All his arguments are based on what he thinks “should be”. All of our arguments have been based on what “is”.
We correctly identified how overstretched the markets are, we correctly identified each of the elements that contributed to those distortions, we correctly identified the risks each of those elements posed to the whole, and (so far) our projections about how it would unravel have been coming true. We literally wrote the list and as these events unfold its as if the market is going down our list and checking each box off in the sequence they were originally forecasted.
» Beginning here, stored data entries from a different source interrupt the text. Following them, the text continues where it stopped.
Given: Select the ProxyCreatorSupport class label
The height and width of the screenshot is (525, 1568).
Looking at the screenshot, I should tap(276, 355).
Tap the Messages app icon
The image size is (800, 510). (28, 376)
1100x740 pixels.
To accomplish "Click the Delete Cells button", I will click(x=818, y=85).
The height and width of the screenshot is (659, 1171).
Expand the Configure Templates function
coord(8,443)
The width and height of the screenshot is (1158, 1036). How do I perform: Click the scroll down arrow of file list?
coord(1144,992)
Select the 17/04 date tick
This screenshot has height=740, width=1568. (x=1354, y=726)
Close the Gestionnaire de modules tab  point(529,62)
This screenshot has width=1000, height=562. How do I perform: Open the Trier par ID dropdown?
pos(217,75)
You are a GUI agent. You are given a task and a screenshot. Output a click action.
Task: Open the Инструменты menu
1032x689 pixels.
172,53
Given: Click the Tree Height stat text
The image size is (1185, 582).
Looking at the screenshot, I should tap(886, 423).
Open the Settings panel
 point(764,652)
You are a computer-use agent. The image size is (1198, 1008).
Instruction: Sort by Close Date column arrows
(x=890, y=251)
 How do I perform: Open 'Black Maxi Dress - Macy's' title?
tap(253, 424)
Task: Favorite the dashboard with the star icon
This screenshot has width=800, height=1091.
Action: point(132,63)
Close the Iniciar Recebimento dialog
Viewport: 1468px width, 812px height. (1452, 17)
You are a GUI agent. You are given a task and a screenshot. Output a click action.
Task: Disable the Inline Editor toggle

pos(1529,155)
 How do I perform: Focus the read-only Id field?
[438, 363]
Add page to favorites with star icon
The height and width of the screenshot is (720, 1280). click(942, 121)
The only thing we couldn’t know for sure was timing, which is why many of us characterized our projections on timing as guesswork.
Strage how he doesn’t apparently attribute any of the increase to media spin but he wants to lay the majority of the blame for the decline on the spin.
The facts remain:
– People haven’t been paying their mortgages in sufficient numbers to cause the foreclosure rate to skyrocket.
– Those foreclosures have caused massive losses in the secondary market because of the way the salesmen packaged them into derivatives.
– The losses in the secondary market have caused a number of lenders to go down and has forced investors to withdraw from those derivatives as best they can.
– All of these elements are contributing to tightening of underwriting of mortgages, reducing options, and increasing pricing on financings – all of these elements reduce purchasing power thus putting more pressure on an alreadyt weakening pricing structure.
– He’s whining about job growth but he neglects to consider the composition of the job market and how its degrading away from the high-paying jobs necessary to pay mortgages.
– The media’s reporting of these elements absolutely does have an effect on buyers – it makes them more informed. They are using this information to make decisions, including the decision to withdraw from the market or to lowball their bids.
Inasmuch as Mr. Chamberlain works in the media, I should think he’d go a little easier on his peers who, after all, are just reporting the news. Reporting that the hedge funds are going bust and mortgage lenders are going out of business is not spin – it’s fact.
Here’s another fact – Mr. Chamberlain was 100% wrong about the 2006 market being strong and we were 100% right about it being fundamentally weak. He’s wrong about it coming back after another mere 5% frop and we’re 100% right about it taking a long time before it reverses. Time will bear all this out, just as it has for the things we projected that have already transpired.
He’s not in the driver’s seat right now, and if he continues to ignore the realities in front of him he’s going to lose the remaining 17 readers who apparently still think he has credibility.